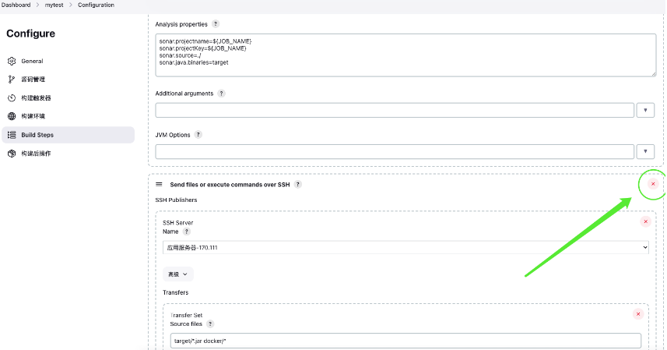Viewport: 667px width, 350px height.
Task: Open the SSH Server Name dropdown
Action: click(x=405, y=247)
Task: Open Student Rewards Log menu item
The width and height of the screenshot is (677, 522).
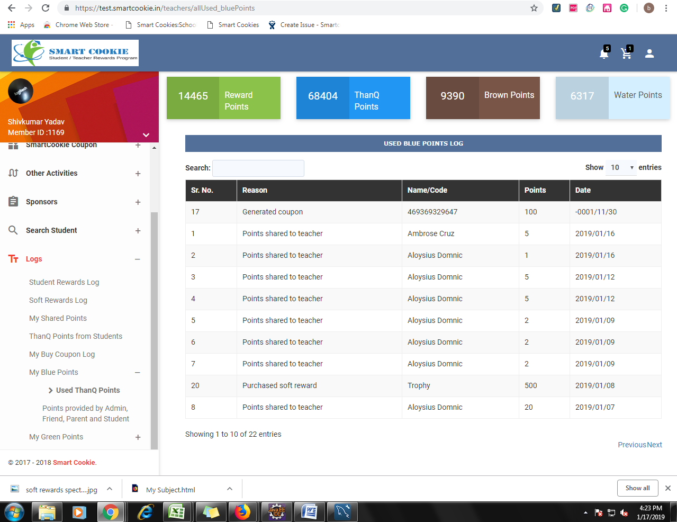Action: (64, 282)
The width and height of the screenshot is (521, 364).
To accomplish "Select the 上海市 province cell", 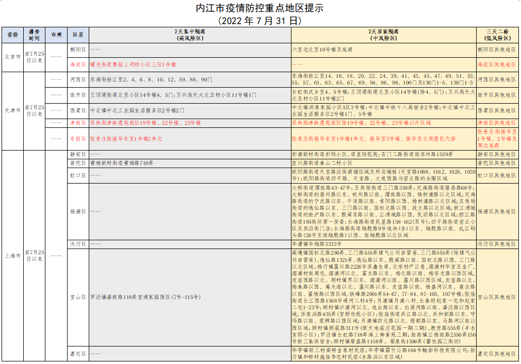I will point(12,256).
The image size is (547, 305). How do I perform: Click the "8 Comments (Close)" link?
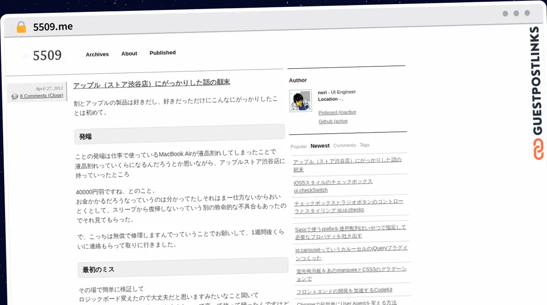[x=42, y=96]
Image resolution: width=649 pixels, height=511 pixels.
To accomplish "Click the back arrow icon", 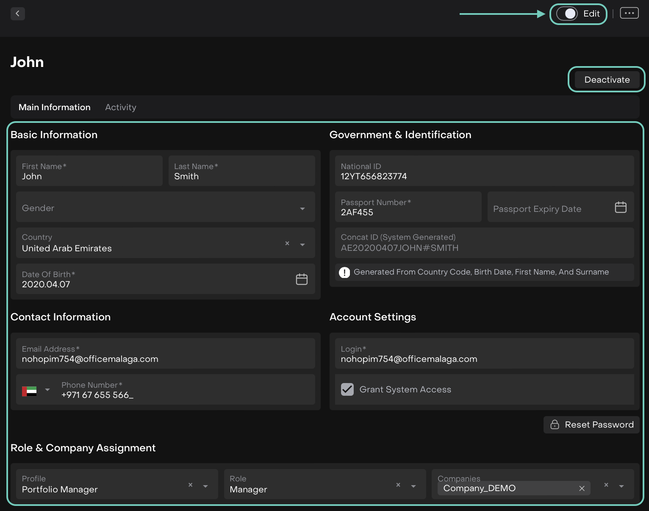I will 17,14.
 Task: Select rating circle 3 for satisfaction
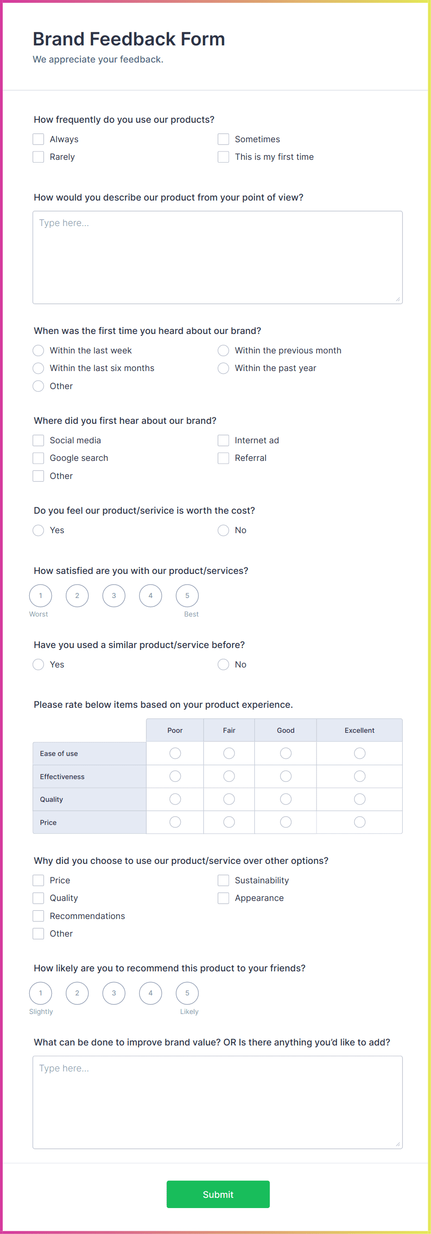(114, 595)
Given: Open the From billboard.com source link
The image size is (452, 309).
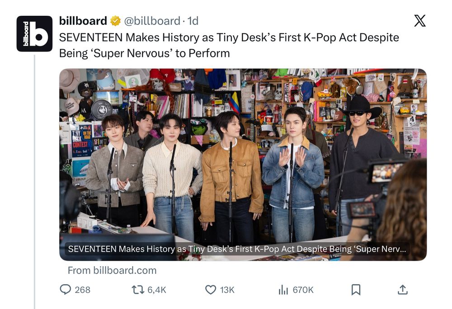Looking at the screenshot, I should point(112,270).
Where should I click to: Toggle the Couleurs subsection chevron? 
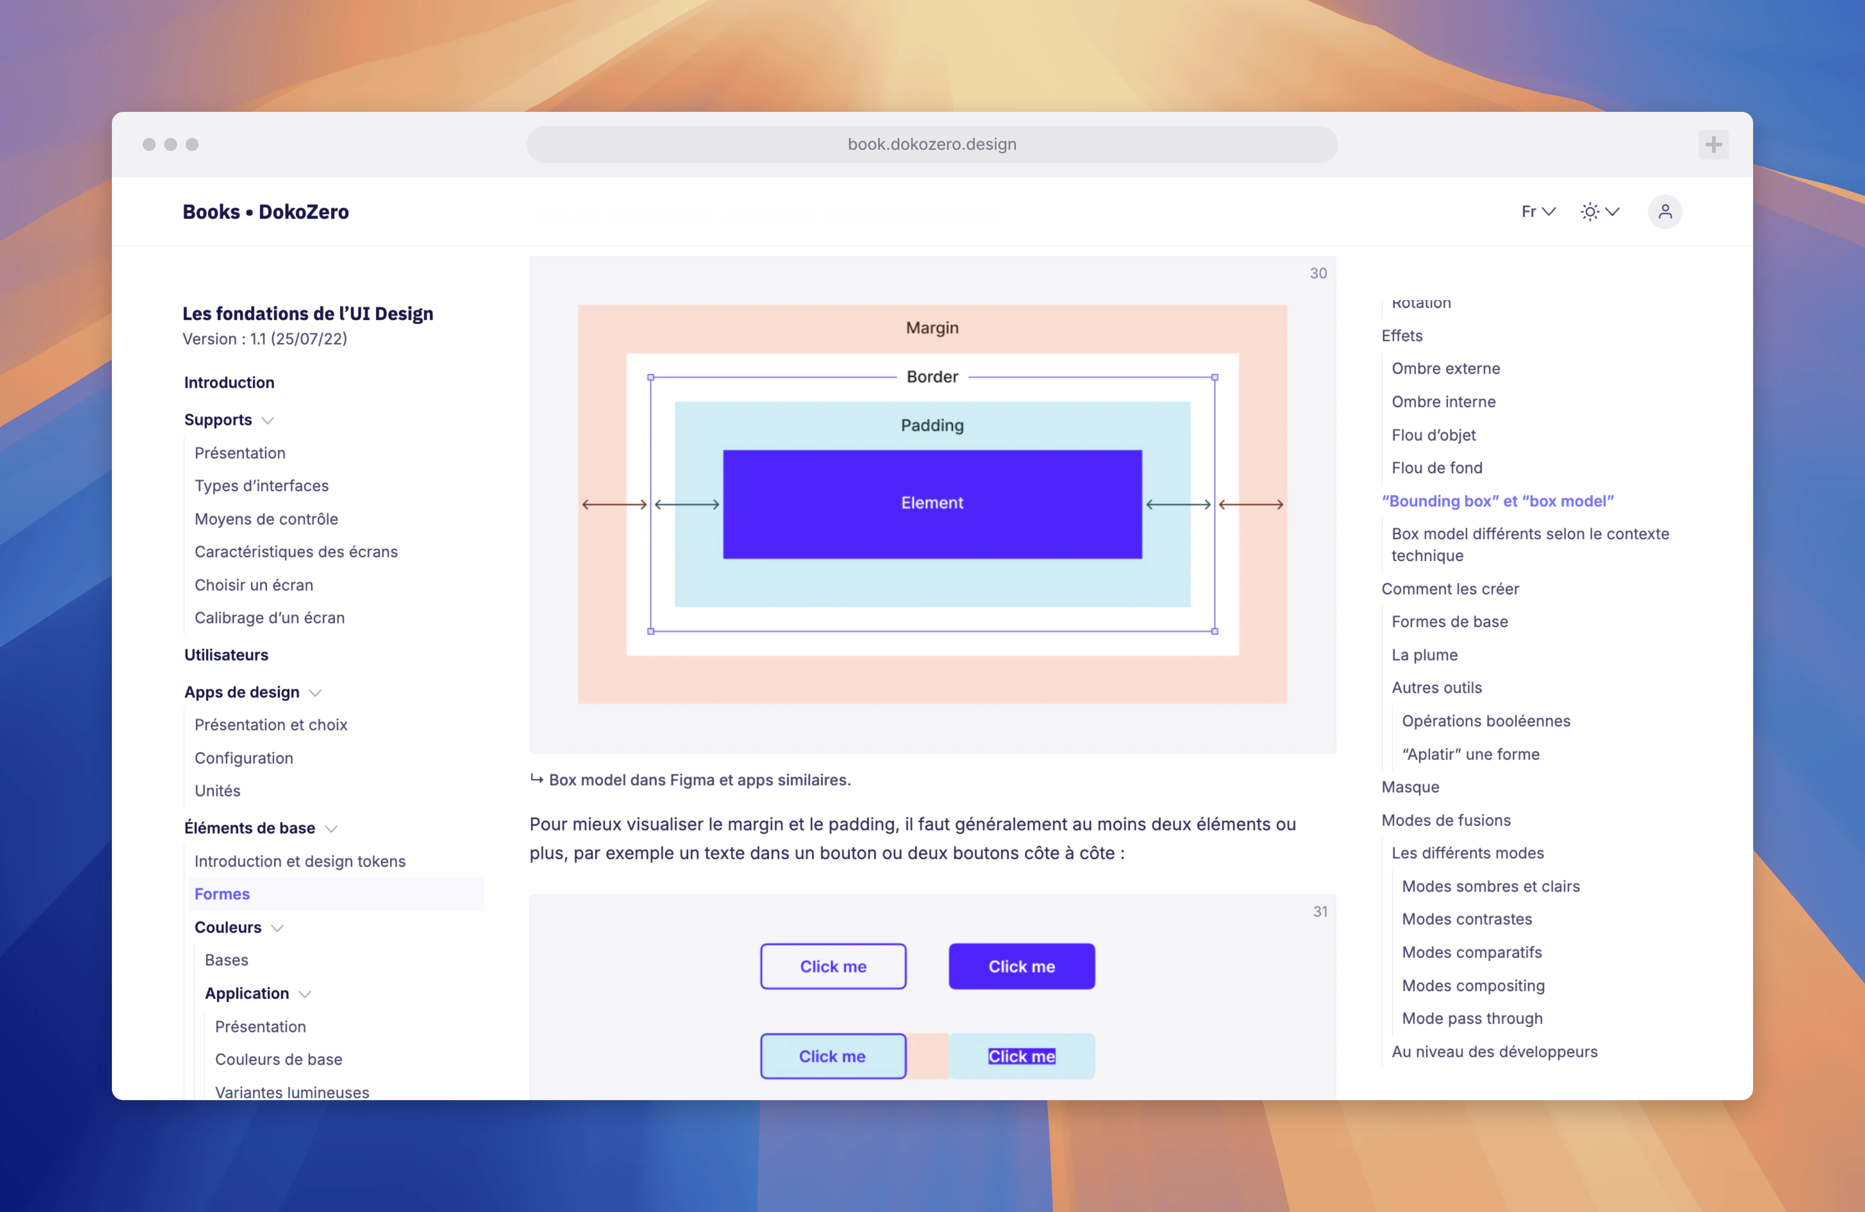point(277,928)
□ □ □
WORK INSTRUCTION:
An exact copy is required of the lines from the one holding "Task: Select rating" to the end of the entries above, both included; no pictures belong in it.

RESPONSE BELOW:
 Task: Select rating circle 3 for satisfaction
(114, 595)
Given: Open the From billboard.com source link
The image size is (452, 309).
Looking at the screenshot, I should point(112,270).
Where should I click to: Toggle the Couleurs subsection chevron? 
point(277,928)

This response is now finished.